On the 28th of January Prof. Dr. DLitt. John Hartley visited the Alexander von Humboldt Institute for Internet and Society for a public talk on Wikipedia and minority languages. The lecture – ranging from Aboriginal- and Welsh-language uses of the Internet to more general issues of user-created content in the creative economy – is now available as podcast, including the follow-up discussion.

With an introduction by Merlin Münch:

Guest Lecture by Prof. John Hartley

On Monday the 28th of January we had the pleasure to welcome John Hartley, Professor of Cultural Science and Director of the Centre for Culture and Technology at Curtin University, at the HIIG for a guest lecture.

In about one and a half passionate hours, Prof. Hartley covered a variety of issues, ranging from the creative industries to challenges and opportunities for user-generated knowledge networks on the Internet, particularly in the context of minority languages, such as the Aboriginal ‘Nyungar’.

Throughout his talk, Hartley focused on the threefold relationship between language, creativity and knowledge. One of the reasons for his particular interest in minority languages, such as Nyungar, stems from his conviction that creativity often occurs where you least expect it. Opposing the increasing ‘monopolization’ of the linguistic domain by world languages such as English, Hartley pointed out the importance of preserving a large linguistic diversity, in order to tap its vast creative potential. It is the different ways in which we choose to express our experience of certain realities differently in different languages that makes them so valuable an asset for creative processes. Accordingly, the preservation of minority languages and their integration into online tools such as Wikipedia should not only be seen as an end to itself, but more importantly as a means to preserve access to a diversity of stocks of knowledge.

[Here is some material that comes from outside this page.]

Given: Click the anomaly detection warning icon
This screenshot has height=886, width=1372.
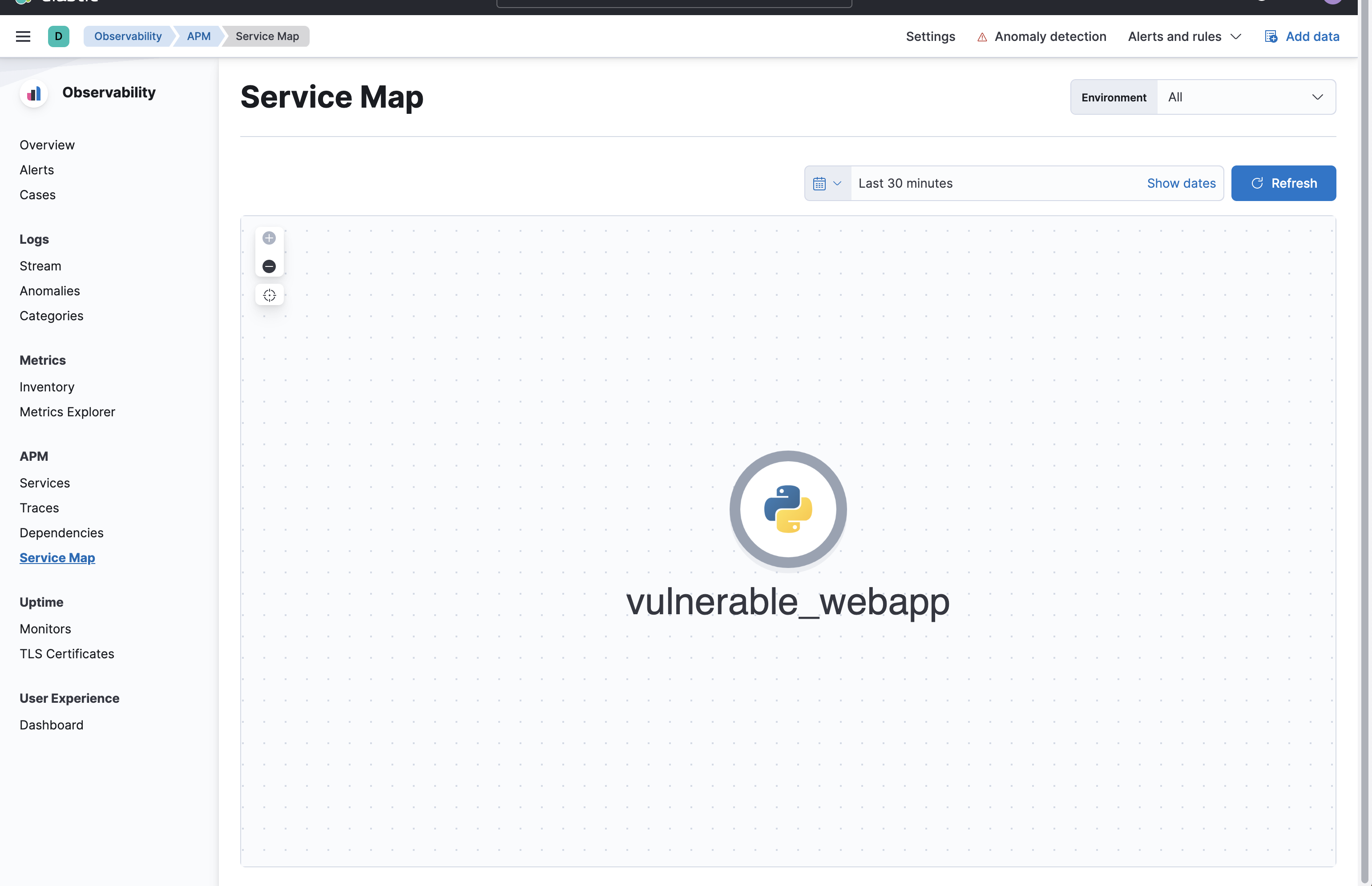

By asking ‘Why is there no Nyungar Wikipedia’, Prof. Hartley does not suggest that the Internet should live up to the, according to him, utopian ideal of making all the knowledge in the world available to everybody at all times. Instead, in contrast to an often cited statement by Wikipedia founder Jimmy Wales on the purpose of Wikipedia (“Imagine a world in which every single person on the planet is given free access to the sum of all human knowledge. That’s what we’re doing”), Hartley stressed the potential of tools like Wikipedia to empower minority groups by enabling them to build and preserve their own knowledge networks on the one hand, and to preserve for the rest of us a stock of knowledge embedded in a language that captures reality in concepts utterly different from our own.